# To do:
Copy each of the rows below without changing a single character.

# Records supplied:
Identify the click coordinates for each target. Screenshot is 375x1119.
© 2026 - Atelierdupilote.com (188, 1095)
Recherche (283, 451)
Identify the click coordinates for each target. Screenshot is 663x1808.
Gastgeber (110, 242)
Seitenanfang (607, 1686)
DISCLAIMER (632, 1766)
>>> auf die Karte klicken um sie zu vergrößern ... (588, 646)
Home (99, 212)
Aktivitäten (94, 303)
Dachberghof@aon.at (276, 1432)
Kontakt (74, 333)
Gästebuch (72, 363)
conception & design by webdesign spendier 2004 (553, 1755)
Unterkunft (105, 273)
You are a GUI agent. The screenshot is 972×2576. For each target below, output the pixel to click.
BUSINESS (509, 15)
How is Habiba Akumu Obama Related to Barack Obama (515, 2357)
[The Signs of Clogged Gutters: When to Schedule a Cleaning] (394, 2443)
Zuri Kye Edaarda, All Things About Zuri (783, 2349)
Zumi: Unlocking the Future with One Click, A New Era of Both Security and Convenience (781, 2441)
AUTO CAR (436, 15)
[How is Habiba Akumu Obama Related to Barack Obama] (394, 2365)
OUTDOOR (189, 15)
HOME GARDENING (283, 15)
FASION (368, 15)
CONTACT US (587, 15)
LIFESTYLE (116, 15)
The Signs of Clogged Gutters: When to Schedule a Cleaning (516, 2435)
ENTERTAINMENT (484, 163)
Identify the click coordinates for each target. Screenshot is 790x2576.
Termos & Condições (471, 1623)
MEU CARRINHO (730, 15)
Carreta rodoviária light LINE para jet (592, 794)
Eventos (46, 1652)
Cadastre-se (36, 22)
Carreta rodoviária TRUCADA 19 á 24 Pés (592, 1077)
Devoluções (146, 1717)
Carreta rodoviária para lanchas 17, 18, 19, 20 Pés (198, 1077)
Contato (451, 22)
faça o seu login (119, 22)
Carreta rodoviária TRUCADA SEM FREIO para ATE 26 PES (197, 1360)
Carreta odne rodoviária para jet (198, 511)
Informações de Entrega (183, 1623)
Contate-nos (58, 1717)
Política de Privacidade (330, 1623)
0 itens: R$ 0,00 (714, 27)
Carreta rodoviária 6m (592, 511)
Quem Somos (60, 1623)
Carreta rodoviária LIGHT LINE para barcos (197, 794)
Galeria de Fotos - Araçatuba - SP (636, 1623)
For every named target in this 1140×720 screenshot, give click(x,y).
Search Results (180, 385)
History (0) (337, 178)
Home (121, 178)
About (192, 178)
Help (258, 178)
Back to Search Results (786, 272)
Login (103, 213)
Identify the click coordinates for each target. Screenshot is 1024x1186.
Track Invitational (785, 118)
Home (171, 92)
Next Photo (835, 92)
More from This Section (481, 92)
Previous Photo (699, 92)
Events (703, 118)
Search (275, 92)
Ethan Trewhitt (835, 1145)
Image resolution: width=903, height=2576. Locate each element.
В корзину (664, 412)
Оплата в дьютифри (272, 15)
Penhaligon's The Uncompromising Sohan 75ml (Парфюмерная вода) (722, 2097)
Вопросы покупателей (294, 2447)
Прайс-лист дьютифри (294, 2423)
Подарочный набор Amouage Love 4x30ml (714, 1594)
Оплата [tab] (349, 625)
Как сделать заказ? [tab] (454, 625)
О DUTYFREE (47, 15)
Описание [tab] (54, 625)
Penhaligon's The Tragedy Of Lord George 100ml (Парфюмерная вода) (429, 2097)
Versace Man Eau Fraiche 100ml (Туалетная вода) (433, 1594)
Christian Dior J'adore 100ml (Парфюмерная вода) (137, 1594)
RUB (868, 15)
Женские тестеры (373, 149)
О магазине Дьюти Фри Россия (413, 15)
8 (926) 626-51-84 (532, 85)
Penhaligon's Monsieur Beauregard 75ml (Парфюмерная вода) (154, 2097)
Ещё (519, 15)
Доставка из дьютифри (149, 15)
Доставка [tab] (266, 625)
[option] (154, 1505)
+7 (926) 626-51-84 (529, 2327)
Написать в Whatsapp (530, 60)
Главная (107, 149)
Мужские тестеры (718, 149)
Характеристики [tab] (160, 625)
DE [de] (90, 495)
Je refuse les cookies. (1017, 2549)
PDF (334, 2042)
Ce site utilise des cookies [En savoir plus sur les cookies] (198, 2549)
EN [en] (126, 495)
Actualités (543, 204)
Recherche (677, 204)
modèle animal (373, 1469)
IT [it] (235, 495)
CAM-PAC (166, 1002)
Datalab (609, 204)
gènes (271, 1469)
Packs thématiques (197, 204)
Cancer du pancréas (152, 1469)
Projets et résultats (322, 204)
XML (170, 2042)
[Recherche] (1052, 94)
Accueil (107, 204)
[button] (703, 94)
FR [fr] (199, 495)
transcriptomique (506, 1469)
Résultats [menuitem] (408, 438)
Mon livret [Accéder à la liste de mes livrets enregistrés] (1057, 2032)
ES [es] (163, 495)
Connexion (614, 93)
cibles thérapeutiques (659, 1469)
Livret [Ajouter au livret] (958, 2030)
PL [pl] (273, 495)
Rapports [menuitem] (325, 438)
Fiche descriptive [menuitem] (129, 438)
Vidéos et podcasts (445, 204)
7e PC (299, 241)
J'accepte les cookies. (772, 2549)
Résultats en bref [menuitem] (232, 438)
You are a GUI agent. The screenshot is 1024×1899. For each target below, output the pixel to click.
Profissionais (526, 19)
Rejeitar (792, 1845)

# Answer in full:
Identify the click coordinates for each target. Screenshot is 375x1119.
© 2026 - Atelierdupilote.com (188, 1095)
Recherche (283, 451)
Identify the click coordinates for each target. Screenshot is 663x1808.
Gastgeber (110, 242)
Seitenanfang (607, 1686)
DISCLAIMER (632, 1766)
>>> auf die Karte klicken um sie zu vergrößern ... (588, 646)
Home (99, 212)
Aktivitäten (94, 303)
Dachberghof@aon.at (276, 1432)
Kontakt (74, 333)
Gästebuch (72, 363)
conception & design by webdesign spendier 2004 (553, 1755)
Unterkunft (105, 273)
You are a GUI agent. The screenshot is 972×2576. For each target below, output the pixel to click.
BUSINESS (509, 15)
How is Habiba Akumu Obama Related to Barack Obama (515, 2357)
[The Signs of Clogged Gutters: When to Schedule a Cleaning] (394, 2443)
Zuri Kye Edaarda, All Things About Zuri (783, 2349)
Zumi: Unlocking the Future with One Click, A New Era of Both Security and Convenience (781, 2441)
AUTO CAR (436, 15)
[How is Habiba Akumu Obama Related to Barack Obama] (394, 2365)
OUTDOOR (189, 15)
HOME GARDENING (283, 15)
FASION (368, 15)
CONTACT US (587, 15)
LIFESTYLE (116, 15)
The Signs of Clogged Gutters: When to Schedule a Cleaning (516, 2435)
ENTERTAINMENT (484, 163)
Identify the click coordinates for each target. Screenshot is 790x2576.
Termos & Condições (471, 1623)
MEU CARRINHO (730, 15)
Carreta rodoviária light LINE para jet (592, 794)
Eventos (46, 1652)
Cadastre-se (36, 22)
Carreta rodoviária TRUCADA 19 á 24 Pés (592, 1077)
Devoluções (146, 1717)
Carreta rodoviária para lanchas 17, 18, 19, 20 Pés (198, 1077)
Contato (451, 22)
faça o seu login (119, 22)
Carreta rodoviária TRUCADA SEM FREIO para ATE 26 PES (197, 1360)
Carreta odne rodoviária para jet (198, 511)
Informações de Entrega (183, 1623)
Contate-nos (58, 1717)
Política de Privacidade (330, 1623)
0 itens: R$ 0,00 (714, 27)
Carreta rodoviária 6m (592, 511)
Quem Somos (60, 1623)
Carreta rodoviária LIGHT LINE para barcos (197, 794)
Galeria de Fotos - Araçatuba - SP (636, 1623)
For every named target in this 1140×720 screenshot, give click(x,y).
Search Results (180, 385)
History (0) (337, 178)
Home (121, 178)
About (192, 178)
Help (258, 178)
Back to Search Results (786, 272)
Login (103, 213)
Identify the click coordinates for each target. Screenshot is 1024x1186.
Track Invitational (785, 118)
Home (171, 92)
Next Photo (835, 92)
More from This Section (481, 92)
Previous Photo (699, 92)
Events (703, 118)
Search (275, 92)
Ethan Trewhitt (835, 1145)
Image resolution: width=903, height=2576. Locate each element.
В корзину (664, 412)
Оплата в дьютифри (272, 15)
Penhaligon's The Uncompromising Sohan 75ml (Парфюмерная вода) (722, 2097)
Вопросы покупателей (294, 2447)
Прайс-лист дьютифри (294, 2423)
Подарочный набор Amouage Love 4x30ml (714, 1594)
Оплата [tab] (349, 625)
Как сделать заказ? [tab] (454, 625)
О DUTYFREE (47, 15)
Описание [tab] (54, 625)
Penhaligon's The Tragedy Of Lord George 100ml (Парфюмерная вода) (429, 2097)
Versace Man Eau Fraiche 100ml (Туалетная вода) (433, 1594)
Christian Dior J'adore 100ml (Парфюмерная вода) (137, 1594)
RUB (868, 15)
Женские тестеры (373, 149)
О магазине Дьюти Фри Россия (413, 15)
8 (926) 626-51-84 (532, 85)
Penhaligon's Monsieur Beauregard 75ml (Парфюмерная вода) (154, 2097)
Ещё (519, 15)
Доставка из дьютифри (149, 15)
Доставка [tab] (266, 625)
[option] (154, 1505)
+7 (926) 626-51-84 (529, 2327)
Написать в Whatsapp (530, 60)
Главная (107, 149)
Мужские тестеры (718, 149)
Характеристики [tab] (160, 625)
DE [de] (90, 495)
Je refuse les cookies. (1017, 2549)
PDF (334, 2042)
Ce site utilise des cookies [En savoir plus sur les cookies] (198, 2549)
EN [en] (126, 495)
Actualités (543, 204)
Recherche (677, 204)
modèle animal (373, 1469)
IT [it] (235, 495)
CAM-PAC (166, 1002)
Datalab (609, 204)
gènes (271, 1469)
Packs thématiques (197, 204)
Cancer du pancréas (152, 1469)
Projets et résultats (322, 204)
XML (170, 2042)
[Recherche] (1052, 94)
Accueil (107, 204)
[button] (703, 94)
FR [fr] (199, 495)
transcriptomique (506, 1469)
Résultats [menuitem] (408, 438)
Mon livret [Accéder à la liste de mes livrets enregistrés] (1057, 2032)
ES [es] (163, 495)
Connexion (614, 93)
cibles thérapeutiques (659, 1469)
Livret [Ajouter au livret] (958, 2030)
PL [pl] (273, 495)
Rapports [menuitem] (325, 438)
Fiche descriptive [menuitem] (129, 438)
Vidéos et podcasts (445, 204)
7e PC (299, 241)
J'accepte les cookies. (772, 2549)
Résultats en bref [menuitem] (232, 438)
You are a GUI agent. The screenshot is 1024×1899. For each target below, output the pixel to click.
Profissionais (526, 19)
Rejeitar (792, 1845)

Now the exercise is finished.